Dataset entries
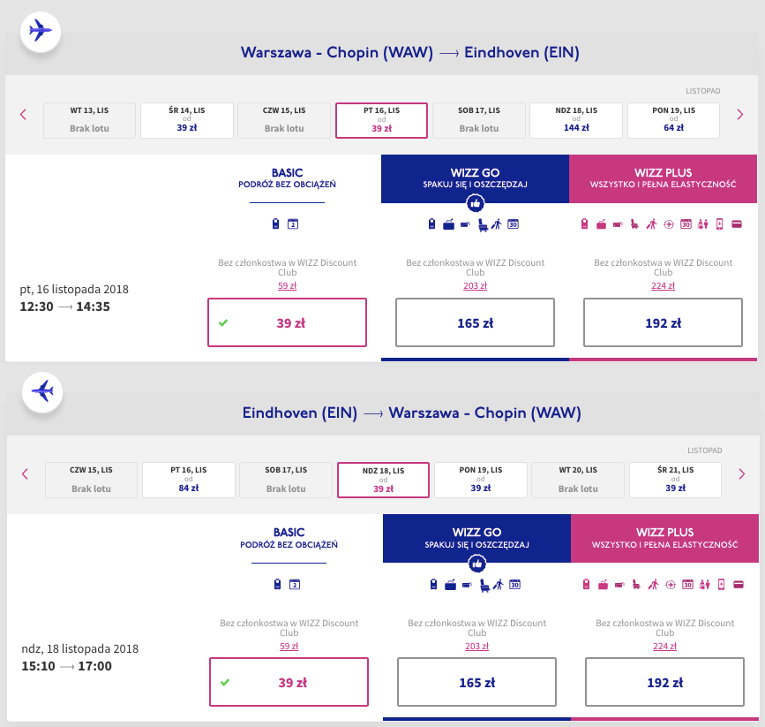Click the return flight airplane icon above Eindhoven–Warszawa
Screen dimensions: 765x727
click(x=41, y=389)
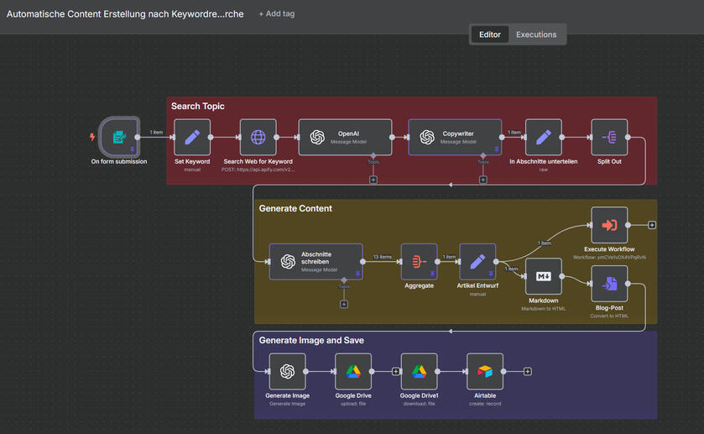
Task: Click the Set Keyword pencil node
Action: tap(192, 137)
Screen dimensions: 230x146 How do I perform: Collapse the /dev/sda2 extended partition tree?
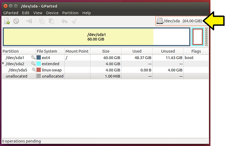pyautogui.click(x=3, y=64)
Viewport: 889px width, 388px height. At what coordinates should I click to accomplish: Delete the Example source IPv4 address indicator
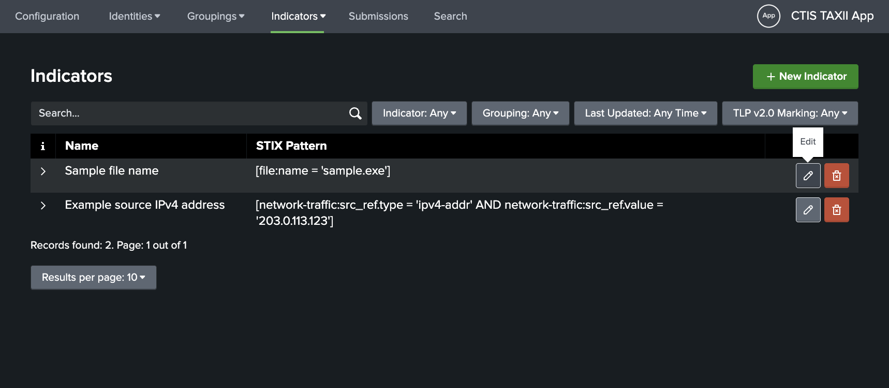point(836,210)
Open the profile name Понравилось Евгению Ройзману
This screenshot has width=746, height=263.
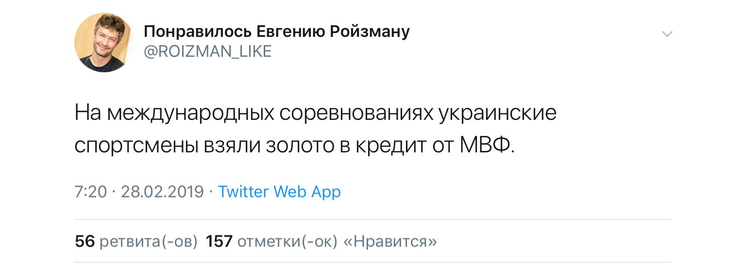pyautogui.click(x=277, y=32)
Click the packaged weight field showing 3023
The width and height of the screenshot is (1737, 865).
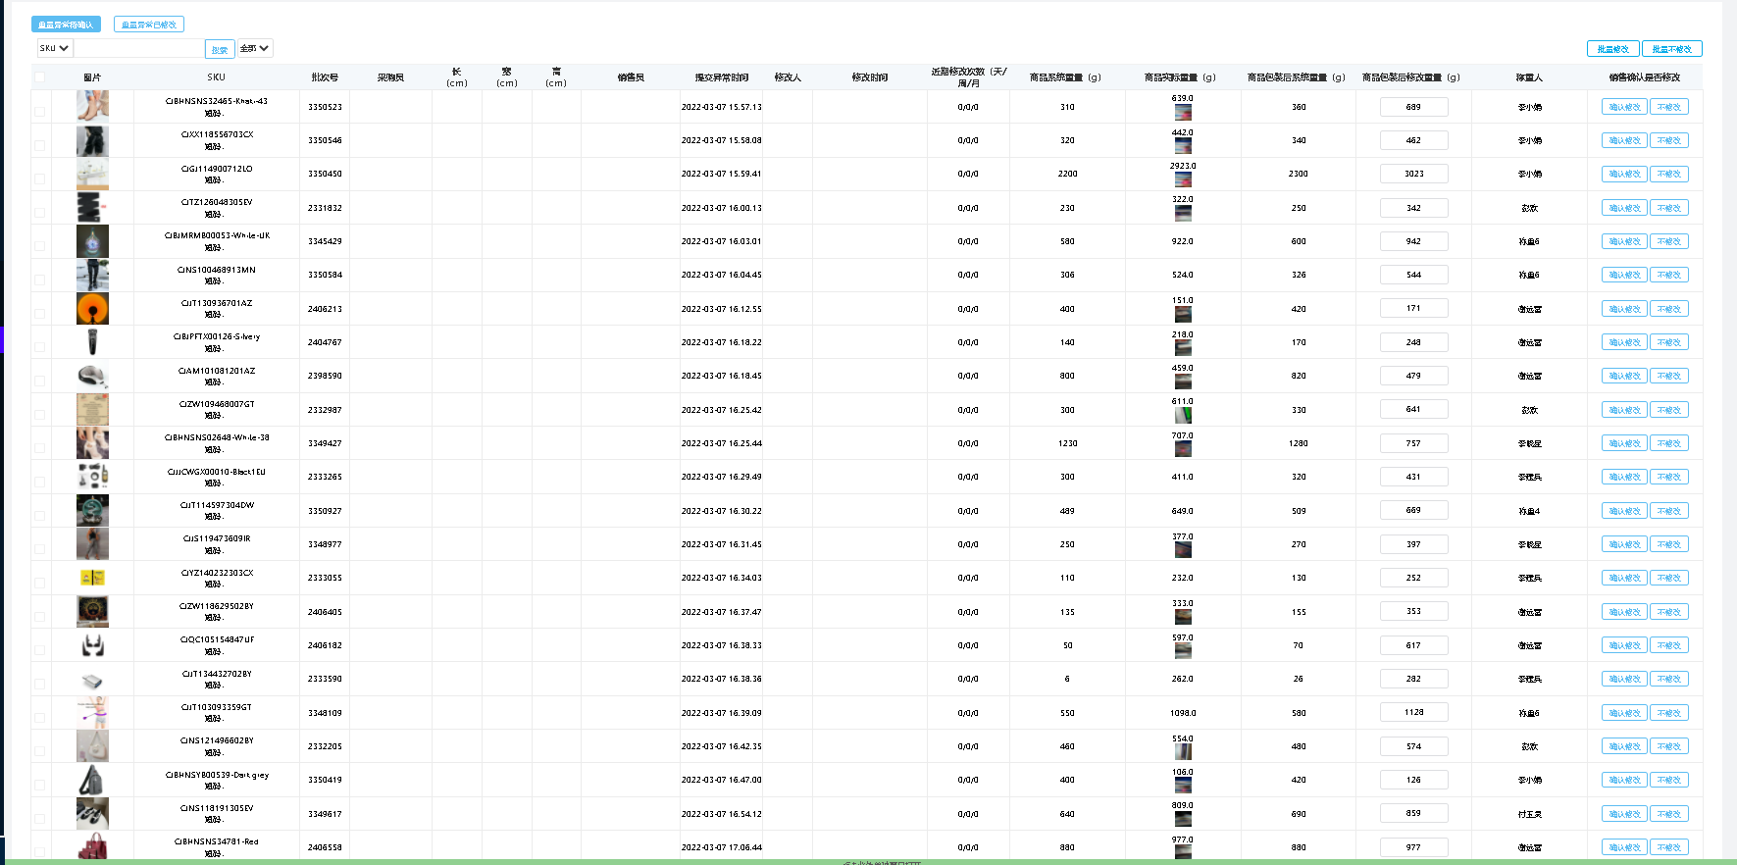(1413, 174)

Your task> Please transcribe, with no additions, the lines starting at the one that contains "Screen dimensions: 230x146" and running through the last line of the entries, inclusive. Leave the pictures out.

Solution to the exercise>
Screen dimensions: 230x146 How do I perform: Collapse the /dev/sda2 extended partition tree?
pyautogui.click(x=3, y=64)
Viewport: 889px width, 388px height. At what coordinates should I click to accomplish: Delete the Example source IPv4 address indicator
point(836,210)
Open the profile name Понравилось Евгению Ройзману
This screenshot has width=746, height=263.
pyautogui.click(x=277, y=32)
Click the packaged weight field showing 3023
The width and height of the screenshot is (1737, 865).
(1413, 174)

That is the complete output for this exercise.